Analytiker beschäftigen sich immer auch mit sich selbst. Das Thema "Trennen und Verbinden" war doppeldeutig und durchaus auch als ein politisches zu verstehen. Denn seit mehr als 50 Jahren bestehen in Deutschland zwei psychoanalytische Organisationen, die DPG und die DPV (Deutsche Psychoanalytische Vereinigung). Hinter den inhaltlichen Differenzen, die zur Spaltung führten, stand auch eine nicht bewältigte Vergangenheit der Psychoanalyse während der Nazi-Zeit. Die DPG reklamiert für sich den älteren Namen. 1910 von Karl Abraham ins Leben gerufen, war die Gesellschaft nach 1933 gezwungen, Juden auszuschließen, ganze 27 Mitglieder blieben in Deutschland, rund hundert mussten das Land verlassen, einige jüdische Psychoanalytiker wurden ermordet. 1938 löste sich die DPG auf - einige Mitglieder überwinterten als "Arbeitsgruppe A" - und wurde 1945 wieder gegründet. Doch 1950 spaltete sich die Vereinigung in einen neo-analytischen Zweig der Schule um Harald Schultz-Hencke (DPG) und einen eher freudianisch-orthodoxen um Carl Müller-Braunschweig (DPV). Ein Kuriosum ist, dass die DPV seit 1951 wieder als Mitglied in der ehemals von Freud ins Leben gerufenen Internationalen Psychoanalytischen Vereinigung (IPV) fungiert, die DPG aber hier erst seit 2001 den Status eines (noch provisorischen) Mitglieds hat.

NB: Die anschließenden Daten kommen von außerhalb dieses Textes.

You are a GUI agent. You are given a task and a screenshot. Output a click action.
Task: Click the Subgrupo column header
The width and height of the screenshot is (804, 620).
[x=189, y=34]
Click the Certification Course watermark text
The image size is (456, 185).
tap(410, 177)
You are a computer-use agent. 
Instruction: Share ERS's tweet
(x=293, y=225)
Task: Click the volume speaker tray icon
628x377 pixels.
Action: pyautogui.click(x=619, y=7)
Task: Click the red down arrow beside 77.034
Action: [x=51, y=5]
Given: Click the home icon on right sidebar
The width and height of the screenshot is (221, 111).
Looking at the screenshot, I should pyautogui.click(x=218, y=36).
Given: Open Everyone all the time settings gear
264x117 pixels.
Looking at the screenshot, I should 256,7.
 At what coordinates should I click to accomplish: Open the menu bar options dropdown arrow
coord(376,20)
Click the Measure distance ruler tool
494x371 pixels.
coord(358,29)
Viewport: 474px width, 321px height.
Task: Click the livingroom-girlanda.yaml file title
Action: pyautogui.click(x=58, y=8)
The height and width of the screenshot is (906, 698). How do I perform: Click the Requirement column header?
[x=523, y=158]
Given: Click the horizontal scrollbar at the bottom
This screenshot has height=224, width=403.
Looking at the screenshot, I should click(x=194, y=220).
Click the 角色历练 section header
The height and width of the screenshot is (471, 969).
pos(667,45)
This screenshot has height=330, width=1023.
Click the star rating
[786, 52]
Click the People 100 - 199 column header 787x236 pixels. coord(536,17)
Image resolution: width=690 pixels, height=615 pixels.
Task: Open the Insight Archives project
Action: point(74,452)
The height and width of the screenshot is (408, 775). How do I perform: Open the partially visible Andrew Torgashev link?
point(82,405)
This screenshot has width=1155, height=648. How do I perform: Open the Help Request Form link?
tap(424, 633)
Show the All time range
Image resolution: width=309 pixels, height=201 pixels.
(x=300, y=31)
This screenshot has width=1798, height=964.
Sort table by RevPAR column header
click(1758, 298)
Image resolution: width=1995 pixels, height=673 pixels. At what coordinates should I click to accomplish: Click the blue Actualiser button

Trennen und Verbinden: Das Besondere der diesjährigen Tagung lag für die DPG darin, dass sie die erste seit dem beschlossenen Wiedereintritt in die internationale Psychoanalyse war. Etliche der Beiträge beschäftigten sich daher auch mit der Institution selbst und ihrer Vergangenheit, Mario Erdheim deutete die willige bis aggressive Unterordnung unter institutionelle Zwänge als ödipalen Wunsch, endlich mal im Schlafzimmer der Eltern mitspielen zu dürfen. Hermann Beland - Mitglied der überdies zeitgleich in Leipzig tagenden DPV - sah die Konflikte der beiden psychoanalytischen Gesellschaften als Ausdruck der "Konflikte privater Objektschicksale" und als Spiegel der "Borderline-Tendenzen der Gesellschaft". Muss man so weit gehen? Das Wispern, da war es wieder. Alle, die hier tagten, haben ja selber auf der Couch gelegen. Sie führen den Diskurs einer immerwährend sich selbst befragenden Berufsgruppe, die nicht wäre, was sie ist, wenn sie aufhörte, ewig auch sich selbst zu analysieren.